## Begin

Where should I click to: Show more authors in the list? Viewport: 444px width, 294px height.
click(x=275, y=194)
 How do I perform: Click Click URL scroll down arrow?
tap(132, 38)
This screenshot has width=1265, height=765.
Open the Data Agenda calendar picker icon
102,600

## End

* PROBLEM TO SOLVE:
Copy out the stretch of items from the line containing "This screenshot has width=1265, height=765." through the end of the items, including both ends, and reproduce each line without any change.

* RIGHT ANSWER:
This screenshot has width=1265, height=765.
Open the Data Agenda calendar picker icon
102,600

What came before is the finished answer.